Говорил мало, смеялся звонко. Умел и любил ходить по грибы. Всегда брал с собой внуков. Всюду. В лес ли, в центр за продуктами, строгать новую лавочку. Всё с ним было можно: спрашивать, по гвоздю бить, искать. Врать нельзя было, лукавить и хитрить. Грозно сходились брови к доброй переносице, дед брезгливо отводил глаза и поджимал губы. Мог часами не разговаривать... хуже не было часов.
Спиртное не жаловал, награды не почитал, по инстанциям не ходил. Когда в
Он развал СССР никак не комментировал, разве стал еще молчаливей. Переживал за детей, долго гладил на головам нас, внуков, хмурился и перекручивал новости с балаболистых передач
Мы застали его развалиной. Не ходящей, смердящей грязным бельем, жалобно шамкающей вставной нечищеной челюстью. Таким мы с братом величественного деда не видели никогда. Мама жалобно вжимала плечи, мелко гладя его по плечам. Папка мой смешно суетился, пытаясь починить давно почивший диван. Дед с трудом, по стенке добирался до уборной. Ночью суетился слепенько, оступался, падал, не успевал. Едкий желтый след выдавал, как мутило деда по утрам от себя. Ехать с нами за 2, 5 тысячи километров от могилы жены и матери он категорически отказался. В последние дни мы собрались на кладбище, попрощаться с бабушкой.
Дел встал в шесть утра. Проснувшись, мы застали его гладко выбритым, обмундированным по полной программе, в до блеска надраенных сапогах. Мама в панике сунула нам хромой стул в руки со словами: «бегите перед дедом. Он устанет, подставите тихонько». Так и плелись мы за прямым, как горизонт. Дедом. Жалко тащили табурет за собой. А дед, еще вчера по стенке часами добиравшийся до двери, не на минуту не согнувшись спустился с третьего этажа до машины. Строго шагнул на переднее сиденье. Прошел на кладбище до дальней могилы, оттолкнул протянутые руки. Строго оглядел нас и попросил «погулять». Уходя, обернулась. Дед, не жалеючи, рухнул на колени перед крестом на могиле той, что шла с ним пятьдесят с лишним лет. До земли склоняясь. Потом сам встал, вернулся в машину. Сам поднялся на третий этаж и слег. Больше он никогда не выходил из дома. Через десять дней его не стало. Вологда в тот год, нищая, пьяная, чумная, гуляла как никогда.
Он никогда не комментировал мне происходящего в стране. Правительства не ругал. Ниже своего достоинства считал обсуждать это всуе за накрытым столом. Понимаю, что переживал тяжело. Просто закон его жизни был лаконичен и строг: делай то, что должен. Что будет, то будет. «Нам всегда работа найдется».

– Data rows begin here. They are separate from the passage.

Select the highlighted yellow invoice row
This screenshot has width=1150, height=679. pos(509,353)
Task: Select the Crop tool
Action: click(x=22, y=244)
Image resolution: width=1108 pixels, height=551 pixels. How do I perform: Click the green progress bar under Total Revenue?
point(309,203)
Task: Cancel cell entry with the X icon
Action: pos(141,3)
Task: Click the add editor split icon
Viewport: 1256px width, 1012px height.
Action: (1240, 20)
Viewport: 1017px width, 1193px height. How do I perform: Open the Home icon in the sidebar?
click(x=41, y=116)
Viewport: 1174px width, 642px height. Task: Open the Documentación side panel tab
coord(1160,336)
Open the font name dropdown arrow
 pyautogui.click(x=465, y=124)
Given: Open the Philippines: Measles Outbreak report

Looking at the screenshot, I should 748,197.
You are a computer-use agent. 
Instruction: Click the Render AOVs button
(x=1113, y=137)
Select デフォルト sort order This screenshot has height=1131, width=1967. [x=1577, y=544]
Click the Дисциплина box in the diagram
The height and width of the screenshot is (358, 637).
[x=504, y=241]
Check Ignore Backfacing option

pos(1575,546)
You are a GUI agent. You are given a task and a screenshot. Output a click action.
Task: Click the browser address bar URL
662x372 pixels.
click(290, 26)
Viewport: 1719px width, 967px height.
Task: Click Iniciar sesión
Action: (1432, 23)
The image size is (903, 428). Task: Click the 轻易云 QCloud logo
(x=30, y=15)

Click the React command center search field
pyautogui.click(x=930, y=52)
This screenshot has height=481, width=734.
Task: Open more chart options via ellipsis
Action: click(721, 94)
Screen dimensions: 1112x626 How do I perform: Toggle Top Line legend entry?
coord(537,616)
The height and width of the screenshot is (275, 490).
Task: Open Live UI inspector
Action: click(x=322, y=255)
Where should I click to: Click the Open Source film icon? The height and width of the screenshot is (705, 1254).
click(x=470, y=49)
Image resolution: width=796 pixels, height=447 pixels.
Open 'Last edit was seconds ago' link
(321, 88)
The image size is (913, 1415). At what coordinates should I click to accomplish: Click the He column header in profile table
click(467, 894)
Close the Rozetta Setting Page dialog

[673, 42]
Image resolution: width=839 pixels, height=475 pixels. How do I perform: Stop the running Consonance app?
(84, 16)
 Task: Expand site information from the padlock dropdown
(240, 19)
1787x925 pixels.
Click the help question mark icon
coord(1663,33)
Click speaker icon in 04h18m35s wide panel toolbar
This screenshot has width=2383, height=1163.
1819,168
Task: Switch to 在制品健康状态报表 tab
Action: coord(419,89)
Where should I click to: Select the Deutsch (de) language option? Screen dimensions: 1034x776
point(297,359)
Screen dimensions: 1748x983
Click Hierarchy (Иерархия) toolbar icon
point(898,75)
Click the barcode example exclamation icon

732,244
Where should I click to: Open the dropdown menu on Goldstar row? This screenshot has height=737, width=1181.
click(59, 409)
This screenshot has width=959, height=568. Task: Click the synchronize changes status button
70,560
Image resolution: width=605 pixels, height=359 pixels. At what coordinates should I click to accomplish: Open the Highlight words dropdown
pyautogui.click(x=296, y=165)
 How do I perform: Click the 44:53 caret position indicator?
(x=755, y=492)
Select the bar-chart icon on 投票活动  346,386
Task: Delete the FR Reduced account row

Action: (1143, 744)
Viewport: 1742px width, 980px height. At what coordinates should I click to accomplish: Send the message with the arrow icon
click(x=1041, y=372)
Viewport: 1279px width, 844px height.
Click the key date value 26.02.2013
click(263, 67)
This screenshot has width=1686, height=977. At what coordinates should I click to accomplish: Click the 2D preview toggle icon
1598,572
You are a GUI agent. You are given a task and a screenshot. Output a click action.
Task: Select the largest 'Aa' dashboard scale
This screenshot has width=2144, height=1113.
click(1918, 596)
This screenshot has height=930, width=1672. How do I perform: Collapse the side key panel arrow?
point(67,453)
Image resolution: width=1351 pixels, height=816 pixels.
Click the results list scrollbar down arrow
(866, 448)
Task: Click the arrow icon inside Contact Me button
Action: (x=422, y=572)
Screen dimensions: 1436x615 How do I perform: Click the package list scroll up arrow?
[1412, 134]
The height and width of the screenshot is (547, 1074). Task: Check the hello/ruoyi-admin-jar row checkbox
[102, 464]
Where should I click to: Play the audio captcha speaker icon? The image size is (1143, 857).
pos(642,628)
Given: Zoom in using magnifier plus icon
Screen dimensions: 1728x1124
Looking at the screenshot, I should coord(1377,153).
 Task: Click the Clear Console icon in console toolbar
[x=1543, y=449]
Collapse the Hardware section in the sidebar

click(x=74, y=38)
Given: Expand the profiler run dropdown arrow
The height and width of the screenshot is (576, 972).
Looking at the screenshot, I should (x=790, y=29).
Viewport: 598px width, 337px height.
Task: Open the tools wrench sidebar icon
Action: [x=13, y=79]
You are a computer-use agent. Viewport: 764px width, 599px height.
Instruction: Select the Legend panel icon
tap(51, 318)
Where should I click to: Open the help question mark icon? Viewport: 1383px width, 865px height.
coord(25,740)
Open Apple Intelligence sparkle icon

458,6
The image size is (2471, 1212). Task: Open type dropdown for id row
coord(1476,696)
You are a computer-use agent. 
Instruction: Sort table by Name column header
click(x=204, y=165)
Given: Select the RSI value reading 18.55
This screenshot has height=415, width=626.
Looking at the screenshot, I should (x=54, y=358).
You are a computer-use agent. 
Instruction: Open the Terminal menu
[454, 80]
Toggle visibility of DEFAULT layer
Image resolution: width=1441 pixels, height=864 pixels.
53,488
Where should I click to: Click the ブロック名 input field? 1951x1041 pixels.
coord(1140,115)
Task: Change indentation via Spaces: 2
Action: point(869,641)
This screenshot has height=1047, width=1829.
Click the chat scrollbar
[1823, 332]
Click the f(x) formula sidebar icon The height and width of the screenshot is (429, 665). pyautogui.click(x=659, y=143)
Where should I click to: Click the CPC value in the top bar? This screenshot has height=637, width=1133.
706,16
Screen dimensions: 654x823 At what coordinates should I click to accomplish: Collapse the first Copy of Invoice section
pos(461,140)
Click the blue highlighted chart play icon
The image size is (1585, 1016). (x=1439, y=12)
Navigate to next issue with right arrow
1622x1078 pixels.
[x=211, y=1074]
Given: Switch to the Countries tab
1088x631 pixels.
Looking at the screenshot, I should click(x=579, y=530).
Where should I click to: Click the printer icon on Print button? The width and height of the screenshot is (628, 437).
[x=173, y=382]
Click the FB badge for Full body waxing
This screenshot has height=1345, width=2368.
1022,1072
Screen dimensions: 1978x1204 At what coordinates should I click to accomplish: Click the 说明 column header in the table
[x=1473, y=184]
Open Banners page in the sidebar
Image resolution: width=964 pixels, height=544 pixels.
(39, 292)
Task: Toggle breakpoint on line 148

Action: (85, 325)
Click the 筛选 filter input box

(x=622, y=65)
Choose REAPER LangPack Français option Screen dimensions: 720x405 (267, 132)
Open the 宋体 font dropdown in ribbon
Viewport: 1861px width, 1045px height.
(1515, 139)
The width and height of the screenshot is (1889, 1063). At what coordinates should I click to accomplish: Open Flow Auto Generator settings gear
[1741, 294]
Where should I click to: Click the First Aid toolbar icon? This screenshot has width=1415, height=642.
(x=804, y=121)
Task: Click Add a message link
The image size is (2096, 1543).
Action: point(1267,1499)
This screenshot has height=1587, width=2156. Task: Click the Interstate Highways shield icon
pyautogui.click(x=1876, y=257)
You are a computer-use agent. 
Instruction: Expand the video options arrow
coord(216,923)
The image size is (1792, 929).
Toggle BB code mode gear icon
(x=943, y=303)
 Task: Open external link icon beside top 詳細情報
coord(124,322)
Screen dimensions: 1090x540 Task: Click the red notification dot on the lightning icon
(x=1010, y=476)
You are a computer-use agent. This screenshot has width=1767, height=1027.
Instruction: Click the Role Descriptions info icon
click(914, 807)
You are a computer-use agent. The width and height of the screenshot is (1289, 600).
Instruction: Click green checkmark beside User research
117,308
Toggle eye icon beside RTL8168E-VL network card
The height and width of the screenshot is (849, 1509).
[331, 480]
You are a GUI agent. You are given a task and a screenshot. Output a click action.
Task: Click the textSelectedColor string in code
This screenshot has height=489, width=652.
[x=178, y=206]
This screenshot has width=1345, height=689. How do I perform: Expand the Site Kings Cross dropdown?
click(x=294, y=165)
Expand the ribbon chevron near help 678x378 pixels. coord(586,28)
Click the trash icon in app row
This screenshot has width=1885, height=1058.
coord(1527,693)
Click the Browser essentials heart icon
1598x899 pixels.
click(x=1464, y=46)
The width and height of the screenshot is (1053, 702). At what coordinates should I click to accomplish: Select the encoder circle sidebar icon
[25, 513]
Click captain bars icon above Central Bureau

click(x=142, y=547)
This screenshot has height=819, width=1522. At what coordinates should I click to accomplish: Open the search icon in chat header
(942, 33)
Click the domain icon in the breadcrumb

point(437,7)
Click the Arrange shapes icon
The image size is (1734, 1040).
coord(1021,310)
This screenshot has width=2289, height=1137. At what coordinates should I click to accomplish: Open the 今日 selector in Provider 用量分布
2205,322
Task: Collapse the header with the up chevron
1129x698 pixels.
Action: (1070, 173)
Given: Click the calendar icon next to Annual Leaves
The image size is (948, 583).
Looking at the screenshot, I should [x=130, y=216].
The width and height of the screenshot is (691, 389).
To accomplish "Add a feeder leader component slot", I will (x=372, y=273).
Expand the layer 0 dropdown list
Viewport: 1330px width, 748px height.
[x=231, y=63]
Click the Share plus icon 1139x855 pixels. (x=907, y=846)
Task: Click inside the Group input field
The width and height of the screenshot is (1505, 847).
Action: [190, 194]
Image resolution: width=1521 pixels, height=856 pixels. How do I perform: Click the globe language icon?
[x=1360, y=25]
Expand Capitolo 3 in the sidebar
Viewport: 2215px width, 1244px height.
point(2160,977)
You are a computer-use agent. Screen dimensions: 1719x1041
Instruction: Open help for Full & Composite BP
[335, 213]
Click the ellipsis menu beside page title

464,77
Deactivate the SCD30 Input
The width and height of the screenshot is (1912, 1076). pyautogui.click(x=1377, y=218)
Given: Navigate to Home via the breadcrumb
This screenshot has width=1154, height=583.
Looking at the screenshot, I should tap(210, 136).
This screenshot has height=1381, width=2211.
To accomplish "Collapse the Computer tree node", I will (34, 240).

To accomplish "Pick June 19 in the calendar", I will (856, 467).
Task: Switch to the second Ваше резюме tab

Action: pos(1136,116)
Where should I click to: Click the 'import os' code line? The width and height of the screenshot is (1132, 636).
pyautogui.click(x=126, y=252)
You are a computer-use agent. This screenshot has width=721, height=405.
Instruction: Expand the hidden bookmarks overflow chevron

Сегодня 95 лет тому дню, что он праздновал со всей искренностью человека, верующего в большее для человечества будущее. Большее, чем частичный уют для вырвавшихся. Большее, чем изолированное счастье для избранных. Большее, чем хорошо объясненное своё собственное. Верил, но никогда и никогда не осуждал. Каждый верит, как может — верил он.
Написала бы, что выпью за этот день, да дед не понял бы. Пьяная девка — хуже печали глаза не видали. Как-то так шутили в доме. Даже это сжигает меня заживо, когда понимаю, как далеко ушла от дедовых идеалов. Что мне было бы чертовски сложно объяснить кто я сейчас, и чем таким занимаюсь. Самое горькое в том, что дел бы не осудил. Пожалел. Как никто из соседствующих со мной пожалеть не сможет.
Примерно тридцать лет назад, когда деду протянули долгожданного внука, он дрогнув пожелал, чтобы тот вырос «истинным коммунистом». Не лукавя, не имея в этой фраза ничего общего с патокой официальных речей. Себя мой кристальный дед таковым не считал.
С праздником тех, кто выстоял. Кто принял всё и не сломался. С праздником тех кто уважает свое прошлое, кто не жалеет его и не врет. Ничего нельзя вернуть, но не поклониться им, навеки прожившим свой огненный век, нельзя.
Вся моя любовь вам, вся моя вера! На самом краю, я помню твои голубые глаза, добрые руки твои и то, что всё, что мне нужно сделать — это делать то, что должно. Не почему. Просто иначе нельзя.